Le garde menait la marche, tenant fermement les rênes de son cheval, le regard vigilant. Mukengwa chevauchait au centre, son port altier et son regard perdu dans l'horizon. Kashosi, fidèle à son habitude, fermait la marche, observant son roi avec attention, prêt à capter le moindre signe de réflexion ou de préoccupation.
Puis, sans crier gare, Mukengwa brisa le silence.
- Connaissez-vous l'histoire du premier grand siège du royaume des Bakenga ?
Le garde tourna légèrement la tête, intrigué, mais n'osa pas interrompre. Kashosi, quant à lui, fronça les sourcils, réfléchissant.
- Un siège ? demanda-t-il. Je connais bien des batailles, mais vous parlez d'un siège... et d'un premier siège, en plus.
Mukengwa hocha la tête, amusé.
- C'était bien avant ton temps, Kashosi. Et toi, jeune garde, tu n'étais même pas encore une pensée dans l'esprit de tes ancêtres.
Le garde sourit discrètement mais resta silencieux. Il savait qu'il était là pour écouter et apprendre.

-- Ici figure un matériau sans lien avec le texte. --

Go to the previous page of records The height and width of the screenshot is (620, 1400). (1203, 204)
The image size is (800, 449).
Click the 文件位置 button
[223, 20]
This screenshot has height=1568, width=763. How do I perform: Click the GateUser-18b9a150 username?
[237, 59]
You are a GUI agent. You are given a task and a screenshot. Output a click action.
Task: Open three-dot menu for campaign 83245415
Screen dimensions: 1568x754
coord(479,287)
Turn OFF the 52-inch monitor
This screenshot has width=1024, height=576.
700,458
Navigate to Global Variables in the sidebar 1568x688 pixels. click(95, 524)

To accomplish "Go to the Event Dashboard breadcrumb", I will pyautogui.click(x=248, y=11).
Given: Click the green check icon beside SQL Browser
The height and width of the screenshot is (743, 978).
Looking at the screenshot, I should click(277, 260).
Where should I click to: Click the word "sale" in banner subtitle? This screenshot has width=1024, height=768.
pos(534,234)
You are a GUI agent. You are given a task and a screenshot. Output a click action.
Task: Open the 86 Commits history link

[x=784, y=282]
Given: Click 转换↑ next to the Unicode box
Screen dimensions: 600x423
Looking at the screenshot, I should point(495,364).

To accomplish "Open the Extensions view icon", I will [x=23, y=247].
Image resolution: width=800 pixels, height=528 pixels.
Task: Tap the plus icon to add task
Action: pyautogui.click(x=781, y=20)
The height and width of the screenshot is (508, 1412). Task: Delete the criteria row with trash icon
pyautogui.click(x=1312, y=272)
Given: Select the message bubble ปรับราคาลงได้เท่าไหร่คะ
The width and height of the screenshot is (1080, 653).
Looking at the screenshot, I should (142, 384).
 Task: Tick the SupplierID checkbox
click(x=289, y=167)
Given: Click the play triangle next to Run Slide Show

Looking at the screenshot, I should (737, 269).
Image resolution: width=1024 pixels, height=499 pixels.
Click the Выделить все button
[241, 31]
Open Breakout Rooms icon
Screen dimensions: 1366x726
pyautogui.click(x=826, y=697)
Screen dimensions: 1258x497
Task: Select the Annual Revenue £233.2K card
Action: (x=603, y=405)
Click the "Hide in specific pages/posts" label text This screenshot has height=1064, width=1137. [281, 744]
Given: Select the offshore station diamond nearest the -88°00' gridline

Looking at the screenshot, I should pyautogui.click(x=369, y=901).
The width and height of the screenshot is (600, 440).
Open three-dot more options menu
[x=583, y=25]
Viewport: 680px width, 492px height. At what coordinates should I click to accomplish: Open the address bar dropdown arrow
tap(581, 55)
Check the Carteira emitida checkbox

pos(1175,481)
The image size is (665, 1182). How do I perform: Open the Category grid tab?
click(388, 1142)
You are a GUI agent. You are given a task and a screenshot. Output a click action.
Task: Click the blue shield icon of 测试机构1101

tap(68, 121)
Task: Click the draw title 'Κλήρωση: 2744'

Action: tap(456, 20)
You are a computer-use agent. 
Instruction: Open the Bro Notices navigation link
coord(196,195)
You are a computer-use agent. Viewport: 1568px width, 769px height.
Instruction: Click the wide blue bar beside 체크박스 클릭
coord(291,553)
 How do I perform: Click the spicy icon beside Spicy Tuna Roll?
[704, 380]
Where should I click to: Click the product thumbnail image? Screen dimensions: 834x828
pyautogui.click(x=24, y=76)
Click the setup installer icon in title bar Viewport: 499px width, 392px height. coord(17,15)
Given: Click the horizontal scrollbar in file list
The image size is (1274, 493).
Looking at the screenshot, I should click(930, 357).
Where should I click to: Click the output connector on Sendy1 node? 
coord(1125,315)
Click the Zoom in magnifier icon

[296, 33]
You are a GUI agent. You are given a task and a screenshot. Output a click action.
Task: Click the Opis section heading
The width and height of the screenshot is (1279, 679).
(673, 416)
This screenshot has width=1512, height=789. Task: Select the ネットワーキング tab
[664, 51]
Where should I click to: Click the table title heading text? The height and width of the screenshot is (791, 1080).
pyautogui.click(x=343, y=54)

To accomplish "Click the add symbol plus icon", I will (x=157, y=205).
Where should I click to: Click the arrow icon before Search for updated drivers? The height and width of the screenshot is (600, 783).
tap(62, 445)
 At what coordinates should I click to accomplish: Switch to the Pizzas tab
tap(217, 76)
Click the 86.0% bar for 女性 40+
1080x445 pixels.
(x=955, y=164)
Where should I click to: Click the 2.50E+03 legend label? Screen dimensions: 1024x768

Mukengwa inspira profondément, comme pour convoquer les souvenirs d'un passé lointain. Puis il entama son récit :
- Il y a plus de soixante ans, bien avant mon règne, notre royaume était déjà puissant, prospère, envié par nos voisins. Mais cette prospérité attirait les convoitises, et l'un de nos rivaux, le royaume de Mbozi, décida qu'il pouvait s'emparer de nos terres.
Kashosi acquiesça lentement.
- J'ai entendu parler des Mbozi. Un peuple belliqueux, mais qui a disparu aujourd'hui.
Mukengwa continua :
- À cette époque, ils étaient tout sauf faibles. Ils avaient des guerriers féroces, des archers capables de fendre une pierre en deux avec leurs flèches, et surtout... un roi cruel et rusé du nom de Mwengu.
Le garde écoutait attentivement, et Mukengwa vit son regard briller d'intérêt.
- Mwengu savait qu'il ne pouvait pas nous vaincre en combat direct. Nos guerriers étaient trop bien entraînés, nos remparts trop solides. Alors, il a décidé de nous affamer. Il a encerclé la capitale avec son armée pendant plusieurs lunes, empêchant toute nourriture et toute eau de parvenir jusqu'à nous.
Kashosi était captivé.
- Un siège... mais comment notre peuple a-t-il survécu ?
Mukengwa eut un sourire mystérieux.
- C'est là que réside la véritable leçon de cette histoire. Les Bakenga sont un peuple d'ingéniosité et de patience. Plutôt que d'attendre la mort, notre roi de l'époque, mon grand-père, le roi Bahavu, a ordonné que chaque homme, femme et enfant contribue à une ruse.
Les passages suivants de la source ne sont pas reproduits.